中断された謁見の再開が通達され、王城には先日と同じ顔ぶれが集まっている。
謁見の間には家臣や貴族たちが静かに並び、その後方には衛兵が無言で警備にあたっていた。
通常ならば、王直属の騎士団であるブラックウィングが主に警備を務めるはずだが……今日は別の騎士団がその任を負っている。
その異例の措置が、先日の事件の影響を物語っているように見えた。
しばらくして全員が揃い、ようやく謁見が開始された――。
「皆、よくぞ集まってくれた。先日は罪人ストラウスが召喚者を襲撃したことにより中断された謁見を、これより再開する。
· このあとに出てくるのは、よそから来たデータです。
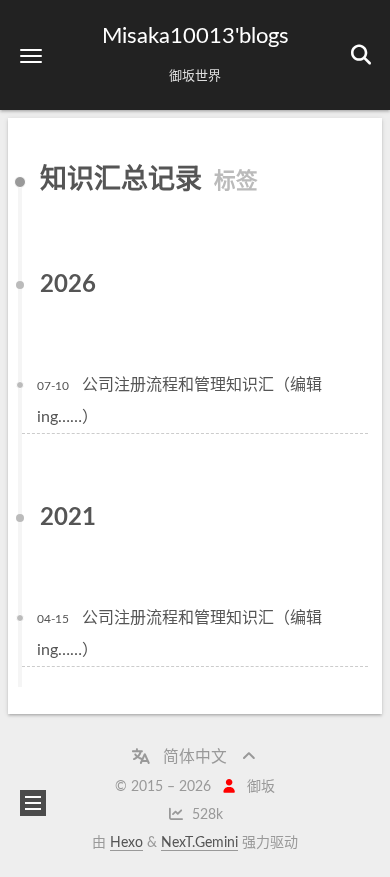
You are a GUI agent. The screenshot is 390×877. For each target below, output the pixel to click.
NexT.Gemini (199, 843)
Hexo (126, 843)
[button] (31, 55)
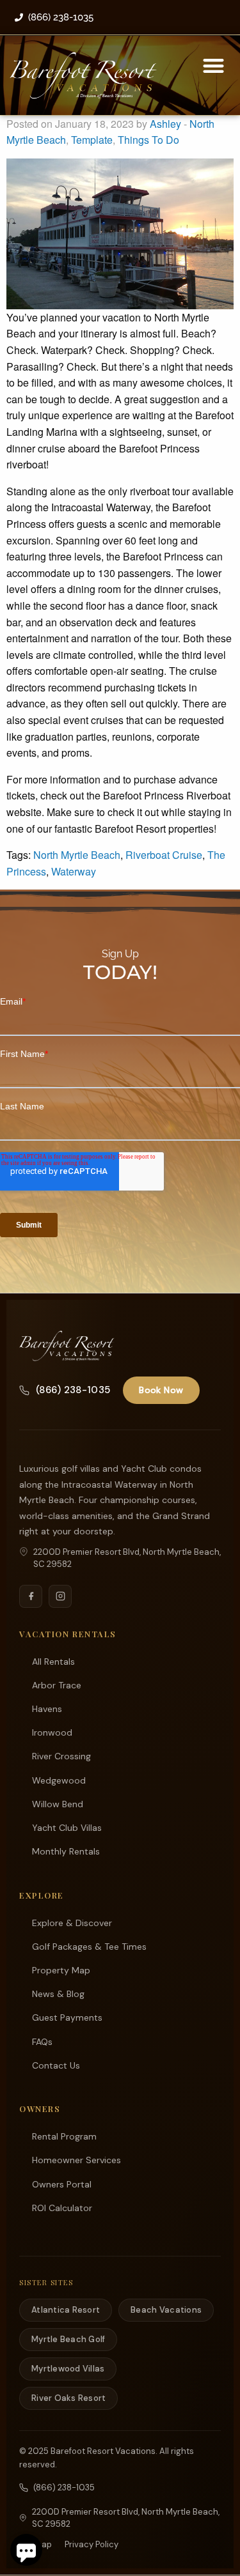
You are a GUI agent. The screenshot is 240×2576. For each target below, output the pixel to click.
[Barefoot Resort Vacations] (67, 1345)
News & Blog (58, 1994)
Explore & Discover (72, 1923)
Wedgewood (59, 1780)
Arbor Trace (56, 1685)
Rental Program (64, 2136)
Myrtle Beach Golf (68, 2339)
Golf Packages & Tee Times (89, 1946)
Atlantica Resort (65, 2309)
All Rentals (53, 1661)
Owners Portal (62, 2184)
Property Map (61, 1970)
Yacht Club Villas (67, 1827)
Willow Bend (57, 1804)
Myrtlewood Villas (67, 2368)
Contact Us (56, 2065)
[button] (214, 65)
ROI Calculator (62, 2208)
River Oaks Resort (68, 2398)
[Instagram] (60, 1596)
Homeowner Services (76, 2160)
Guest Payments (67, 2017)
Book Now (161, 1390)
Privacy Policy (91, 2544)
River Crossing (61, 1756)
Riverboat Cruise (163, 854)
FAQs (42, 2042)
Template (92, 139)
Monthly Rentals (66, 1851)
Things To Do (148, 139)
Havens (47, 1709)
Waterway (73, 871)
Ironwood (52, 1732)
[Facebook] (30, 1596)
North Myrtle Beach (76, 854)
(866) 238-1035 (73, 1390)
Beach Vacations (166, 2309)
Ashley (165, 123)
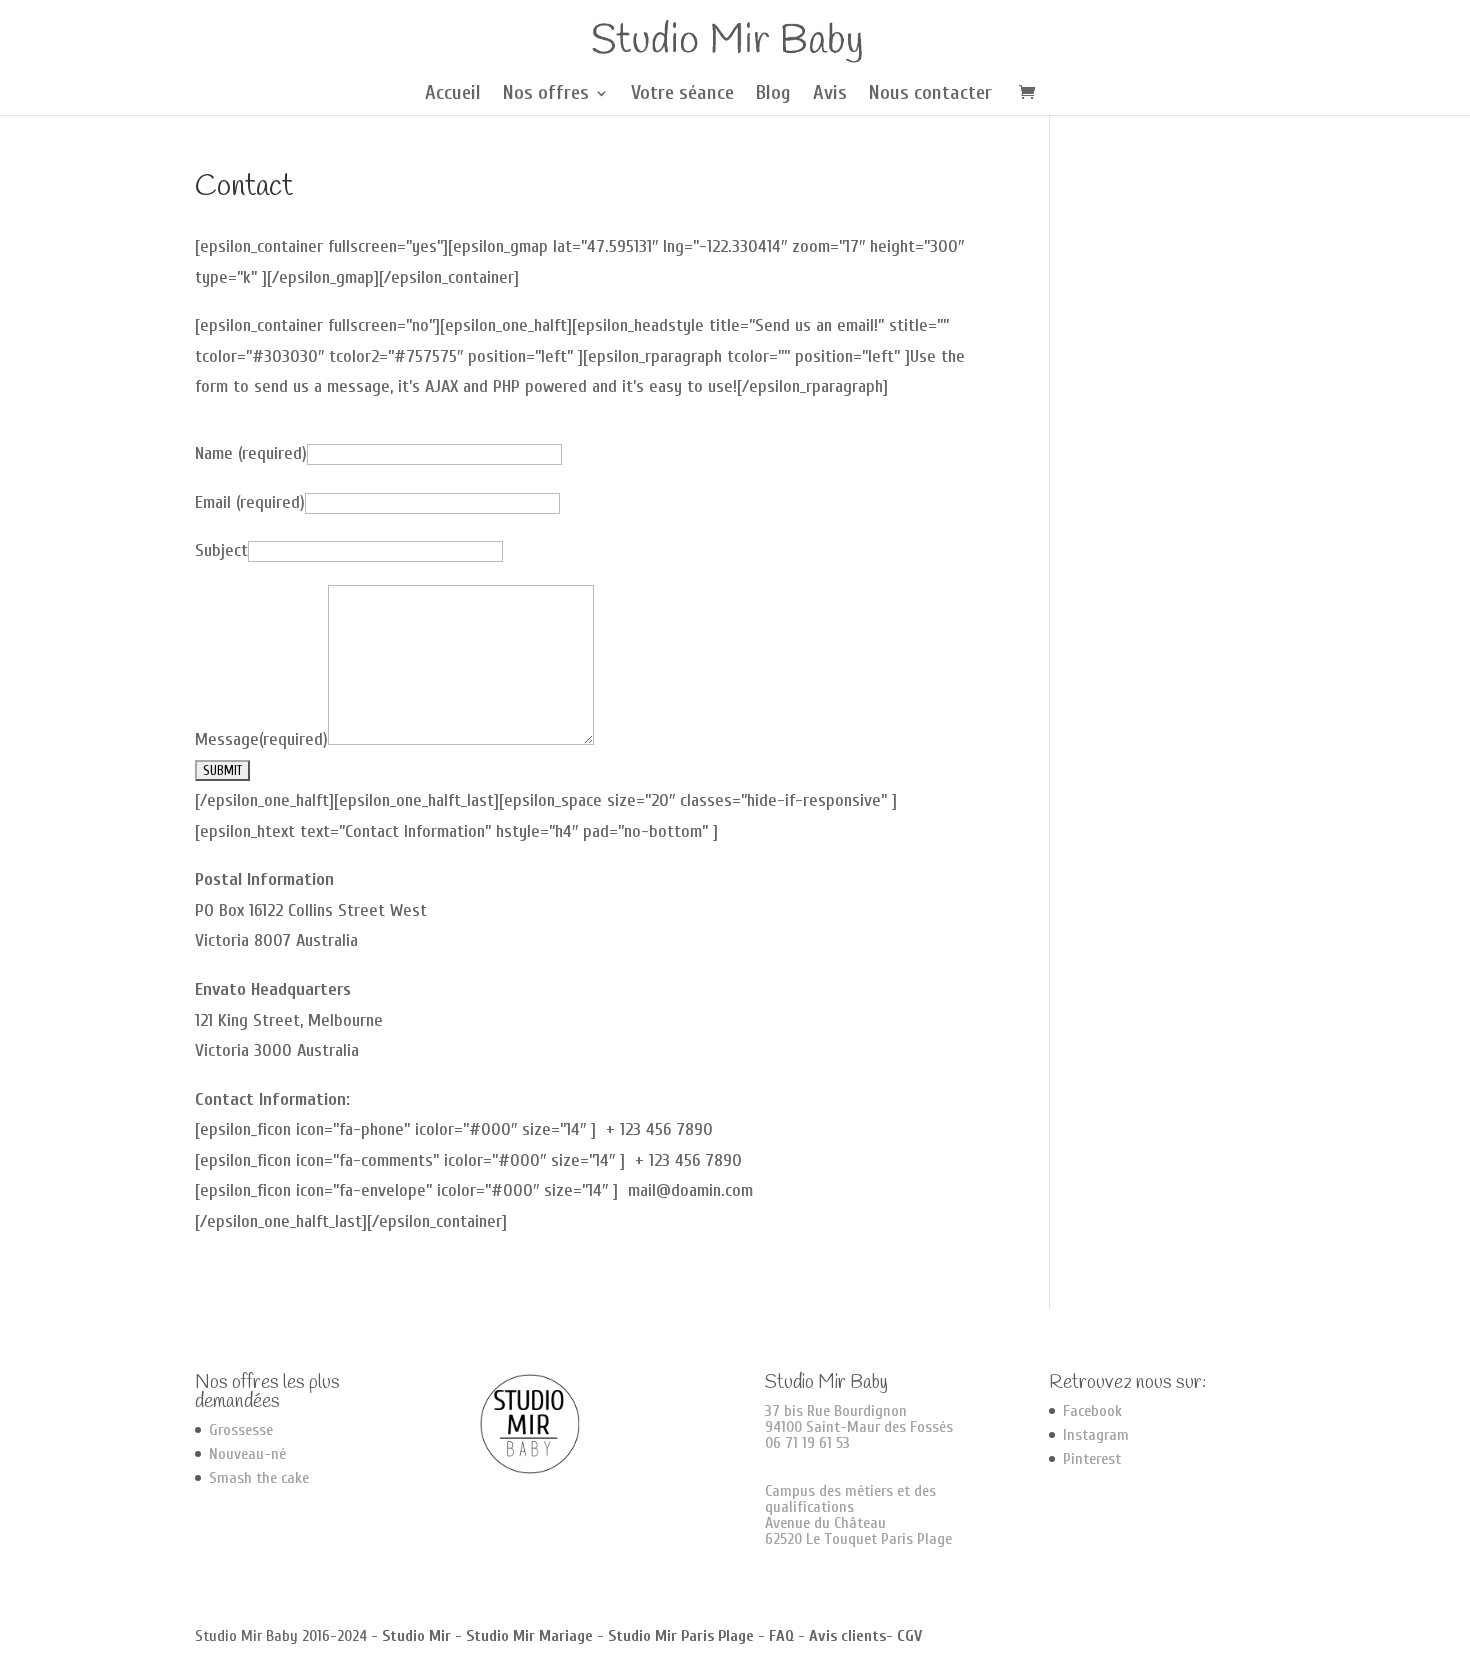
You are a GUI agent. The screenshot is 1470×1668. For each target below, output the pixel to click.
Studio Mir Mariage (529, 1636)
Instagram (1096, 1435)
」
王が口を開くと、ざわついていた城内が一瞬で静まり返り、謁見の間に静寂が訪れる。
「まず初めに、前回中断された表彰式を執り行う。ブラックウィング一同および召喚者シエルよ、前に出るが良い」
シエルは緊張のあまり、両手を強く握りしめる。
(……大丈夫。今のところ、嫌な気配はしない。)
前回の一件から学習し、シエルは入場時から気配探知を発動させていた。
流石のシエルでも城内全体を探るのはマナの消耗が激しすぎるため、謁見の間だけに焦点を当てている。
(もし、この場で誰かが不審な動きをすれば、すぐに察知できるはず……。)
そう考えながら、場内に不穏な気配が無いか常に警戒していた。
(フェリルや騎士たちもいる。私はもう、1人じゃない――だから、大丈夫。)
自分に言い聞かせるように深呼吸をした後、玉座へと足を進める。
全員が前に出揃ったところで、王が表彰式を開始した。
「変異種、ヴェルガルム・ブラッドウルフの討伐に成功したブラックウィングおよび、召喚者シエル。その功績を称え、ここに表彰する。」
前回のように襲撃される事もなく、無事に表彰式が終わったことでホッとするシエル。
元の位置へ戻ると王が再び彼らに告げる。
「次に……。ブラックウィング一同。其方らには罪人ストラウスが黒幕と通じていた秘密保持の盟約を解明するための調査を任せたい。」
王は一旦口を閉ざし、少しの沈黙後に力強く命じる。
「明日から隣国のアストラルヴィエンに赴き、魔塔の調査員とともに盟約の内容および黒幕の正体を調査せよ。よいな?」
王の眼差しが騎士たちを射抜いた。
(これが、この国の頂点に君臨する者の圧力……逆らえないのがひと目でわかる)
まるで、逃げ場のない檻の中に閉じ込められたかのような錯覚に陥る。
その場の誰もが、彼の一言で運命が変わることを理解していた。
「承知しました。ブラックウィングの名にかけて、必ずや黒幕の正体と盟約の内容を突き止めてみせます」
ノクターンが跪き、力強く王へ告げる。
「それから最後に……」
王がそこで口を閉ざす。
場内に少しの沈黙と、緊張感が漂い始める。
(……何、この空気。何かが、起こる――?)
危険な気配ではない。
でも、どこか不吉な予感がする。
ただならぬ空気を感じ取ったシエルは、小さく息をのむ。
「……大丈夫だ」
それに気付いたノクターンは小声でシエルに伝え、シエルは無言でうなずく。
(これが危険な気配じゃないのはわかってる。でも――)
まるで、これまで積み上げてきたものが、一瞬で崩れ去るような――そんな、嫌な感覚。
(王様は、一体何を伝えようとしているの……?)
シエルは不安げに揺れる瞳で王を捉える。
そして、ゆっくりと王が口を開いた。
これから伝えられる内容が、驚愕の真相だということに気付いた者は……誰一人としていなかった――。